The Obama administration only recently lost the Hobby Lobby case in front of the Supreme Court. But a case soon to be decided by the D.C. Circuit Court of Appeals, says George Washington University law professor Jonathan Turley, could pose a more fundamental challenge to Obamacare.

When the Affordable Care Act was drafted, the law contained incentives for states to create their own health insurance exchanges. One of those incentives was that the federal government would provide subsidies to enrollees who enrolled in health insurance exchanges “established by the state.”

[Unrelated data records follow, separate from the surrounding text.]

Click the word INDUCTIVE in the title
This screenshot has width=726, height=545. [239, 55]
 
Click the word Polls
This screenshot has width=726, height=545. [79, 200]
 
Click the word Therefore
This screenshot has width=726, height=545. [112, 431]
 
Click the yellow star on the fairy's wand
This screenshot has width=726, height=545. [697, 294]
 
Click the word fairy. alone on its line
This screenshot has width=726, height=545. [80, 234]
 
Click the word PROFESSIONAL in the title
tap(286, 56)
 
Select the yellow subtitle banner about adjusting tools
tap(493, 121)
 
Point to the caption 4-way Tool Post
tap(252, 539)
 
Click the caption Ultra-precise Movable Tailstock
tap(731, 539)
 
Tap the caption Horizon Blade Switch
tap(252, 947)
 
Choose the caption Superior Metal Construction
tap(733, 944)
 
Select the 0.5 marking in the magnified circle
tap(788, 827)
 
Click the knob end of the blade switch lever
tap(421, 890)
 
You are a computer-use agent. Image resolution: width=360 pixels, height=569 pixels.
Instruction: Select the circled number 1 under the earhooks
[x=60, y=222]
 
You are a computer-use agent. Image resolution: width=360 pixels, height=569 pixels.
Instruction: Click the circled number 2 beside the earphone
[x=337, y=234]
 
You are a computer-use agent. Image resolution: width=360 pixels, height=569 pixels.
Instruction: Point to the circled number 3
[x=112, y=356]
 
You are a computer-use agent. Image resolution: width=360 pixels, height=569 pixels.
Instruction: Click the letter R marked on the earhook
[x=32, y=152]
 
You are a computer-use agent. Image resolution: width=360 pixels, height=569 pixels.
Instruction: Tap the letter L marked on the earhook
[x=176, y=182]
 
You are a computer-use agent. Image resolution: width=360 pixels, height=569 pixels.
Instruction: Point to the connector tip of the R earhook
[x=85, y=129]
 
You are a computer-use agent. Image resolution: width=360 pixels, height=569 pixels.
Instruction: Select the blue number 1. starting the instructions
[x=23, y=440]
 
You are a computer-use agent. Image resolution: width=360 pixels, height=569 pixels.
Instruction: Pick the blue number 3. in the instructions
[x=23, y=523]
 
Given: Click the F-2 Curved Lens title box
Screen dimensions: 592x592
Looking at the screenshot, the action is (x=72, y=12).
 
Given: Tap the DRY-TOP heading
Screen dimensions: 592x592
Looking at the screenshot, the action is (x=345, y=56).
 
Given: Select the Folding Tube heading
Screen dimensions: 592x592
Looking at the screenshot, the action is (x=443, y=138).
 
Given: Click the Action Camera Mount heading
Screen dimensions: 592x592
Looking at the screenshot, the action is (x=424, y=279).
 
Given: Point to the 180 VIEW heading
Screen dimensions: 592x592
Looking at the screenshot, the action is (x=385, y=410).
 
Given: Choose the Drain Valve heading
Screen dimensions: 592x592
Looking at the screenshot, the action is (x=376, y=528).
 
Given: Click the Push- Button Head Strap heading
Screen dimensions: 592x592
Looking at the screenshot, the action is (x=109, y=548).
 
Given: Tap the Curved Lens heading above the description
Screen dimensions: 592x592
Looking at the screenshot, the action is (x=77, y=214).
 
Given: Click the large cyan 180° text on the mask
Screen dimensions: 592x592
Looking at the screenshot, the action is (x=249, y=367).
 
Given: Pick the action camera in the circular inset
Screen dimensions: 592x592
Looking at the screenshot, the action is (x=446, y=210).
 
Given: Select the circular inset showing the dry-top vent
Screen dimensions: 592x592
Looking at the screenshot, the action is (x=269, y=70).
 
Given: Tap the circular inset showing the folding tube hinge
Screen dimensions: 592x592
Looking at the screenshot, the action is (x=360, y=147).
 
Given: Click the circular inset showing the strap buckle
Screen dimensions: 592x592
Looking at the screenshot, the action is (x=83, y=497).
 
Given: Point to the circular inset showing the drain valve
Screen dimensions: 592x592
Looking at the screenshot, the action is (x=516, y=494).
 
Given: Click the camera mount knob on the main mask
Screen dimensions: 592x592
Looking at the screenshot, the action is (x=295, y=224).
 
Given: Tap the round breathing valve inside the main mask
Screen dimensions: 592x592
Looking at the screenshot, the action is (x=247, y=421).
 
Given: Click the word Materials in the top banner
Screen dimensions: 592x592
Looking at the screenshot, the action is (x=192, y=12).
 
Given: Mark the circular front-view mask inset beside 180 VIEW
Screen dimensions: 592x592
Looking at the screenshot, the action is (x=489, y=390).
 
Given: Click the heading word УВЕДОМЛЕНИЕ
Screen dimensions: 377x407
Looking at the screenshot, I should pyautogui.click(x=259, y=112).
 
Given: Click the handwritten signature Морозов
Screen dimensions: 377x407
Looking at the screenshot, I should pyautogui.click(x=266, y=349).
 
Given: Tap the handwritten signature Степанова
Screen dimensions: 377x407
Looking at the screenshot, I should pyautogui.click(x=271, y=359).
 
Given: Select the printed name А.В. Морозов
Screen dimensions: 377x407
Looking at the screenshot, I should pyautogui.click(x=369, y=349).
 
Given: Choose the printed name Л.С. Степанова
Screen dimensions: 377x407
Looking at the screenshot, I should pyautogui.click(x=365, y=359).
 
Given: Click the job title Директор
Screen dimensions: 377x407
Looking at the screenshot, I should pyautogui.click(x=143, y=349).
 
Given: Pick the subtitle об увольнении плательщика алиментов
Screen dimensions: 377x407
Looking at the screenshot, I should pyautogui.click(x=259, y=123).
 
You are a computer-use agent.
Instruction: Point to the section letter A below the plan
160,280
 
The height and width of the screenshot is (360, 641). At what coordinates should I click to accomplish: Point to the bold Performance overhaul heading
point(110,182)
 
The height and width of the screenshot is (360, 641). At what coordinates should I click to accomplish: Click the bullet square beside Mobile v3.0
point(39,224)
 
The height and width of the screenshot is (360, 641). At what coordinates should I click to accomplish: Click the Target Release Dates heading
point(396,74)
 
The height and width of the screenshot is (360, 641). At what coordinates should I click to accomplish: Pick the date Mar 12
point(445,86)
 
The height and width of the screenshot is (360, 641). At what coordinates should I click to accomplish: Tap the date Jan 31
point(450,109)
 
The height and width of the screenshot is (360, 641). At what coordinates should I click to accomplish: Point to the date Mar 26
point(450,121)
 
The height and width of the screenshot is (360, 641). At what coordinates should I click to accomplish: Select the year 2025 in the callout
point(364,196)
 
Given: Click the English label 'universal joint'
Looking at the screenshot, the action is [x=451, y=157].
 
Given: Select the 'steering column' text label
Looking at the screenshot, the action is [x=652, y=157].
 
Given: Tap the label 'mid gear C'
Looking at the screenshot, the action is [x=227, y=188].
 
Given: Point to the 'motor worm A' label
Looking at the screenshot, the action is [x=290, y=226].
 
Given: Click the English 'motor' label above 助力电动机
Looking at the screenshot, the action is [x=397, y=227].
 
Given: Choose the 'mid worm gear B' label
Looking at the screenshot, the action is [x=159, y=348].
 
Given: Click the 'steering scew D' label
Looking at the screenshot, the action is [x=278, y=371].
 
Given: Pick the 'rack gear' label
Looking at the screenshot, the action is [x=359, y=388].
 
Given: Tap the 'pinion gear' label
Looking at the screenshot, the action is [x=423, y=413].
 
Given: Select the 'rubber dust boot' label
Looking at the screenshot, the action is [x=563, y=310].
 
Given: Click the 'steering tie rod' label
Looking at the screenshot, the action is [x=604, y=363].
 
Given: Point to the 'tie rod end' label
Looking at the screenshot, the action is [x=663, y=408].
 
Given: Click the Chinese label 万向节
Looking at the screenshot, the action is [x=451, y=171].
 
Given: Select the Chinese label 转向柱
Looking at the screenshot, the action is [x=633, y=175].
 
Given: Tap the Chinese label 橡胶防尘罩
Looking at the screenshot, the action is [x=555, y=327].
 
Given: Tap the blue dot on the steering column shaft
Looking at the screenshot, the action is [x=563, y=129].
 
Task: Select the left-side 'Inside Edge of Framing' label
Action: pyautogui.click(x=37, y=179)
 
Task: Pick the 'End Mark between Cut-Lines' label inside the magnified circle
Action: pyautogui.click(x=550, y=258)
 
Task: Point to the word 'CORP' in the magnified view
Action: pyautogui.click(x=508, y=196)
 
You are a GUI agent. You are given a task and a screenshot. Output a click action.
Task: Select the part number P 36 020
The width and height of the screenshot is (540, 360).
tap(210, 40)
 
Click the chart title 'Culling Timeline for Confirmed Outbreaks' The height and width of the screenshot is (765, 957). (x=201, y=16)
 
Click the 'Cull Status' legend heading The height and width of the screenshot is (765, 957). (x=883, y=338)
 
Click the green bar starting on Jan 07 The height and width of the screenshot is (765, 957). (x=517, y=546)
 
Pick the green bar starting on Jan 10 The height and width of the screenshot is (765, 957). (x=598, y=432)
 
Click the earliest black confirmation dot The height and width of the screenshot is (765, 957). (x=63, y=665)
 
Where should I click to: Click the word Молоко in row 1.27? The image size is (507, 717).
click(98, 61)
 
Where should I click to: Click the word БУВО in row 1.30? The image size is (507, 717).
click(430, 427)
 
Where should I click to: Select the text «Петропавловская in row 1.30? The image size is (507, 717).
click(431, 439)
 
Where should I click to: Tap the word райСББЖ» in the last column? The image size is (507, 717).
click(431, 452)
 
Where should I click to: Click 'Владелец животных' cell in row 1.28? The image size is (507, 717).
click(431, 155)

Yet, 34 states decided not to set up their own exchanges, leaving that task to the federal government. But if enrollees in those 34 states were not eligible for subsidies, too many Americans would be unable to afford the law’s mandatory health insurance — a problem which threatened to collapse the ACA. As a result, the White House unilaterally decided to ignore that part of the law, declaring that all enrollees were eligible for subsidies, even if they were in states that did not establish their own exchanges.

Halbig v. Burwell is the case challenging the administration’s decision to grant subsidies to all enrollees. In defense, the White House argues that exchanges “established by the state” refers to all exchanges, including that established by the federal government.

The Court of Appeals will issue its decision soon. If the White House loses, Turley writes that enrollees across the United States will suddenly face higher insurance costs and potential exemptions from the mandate. Additionally, such a ruling would mean that the federal government has already paid billions of dollars in subsidies that it was not authorized to pay.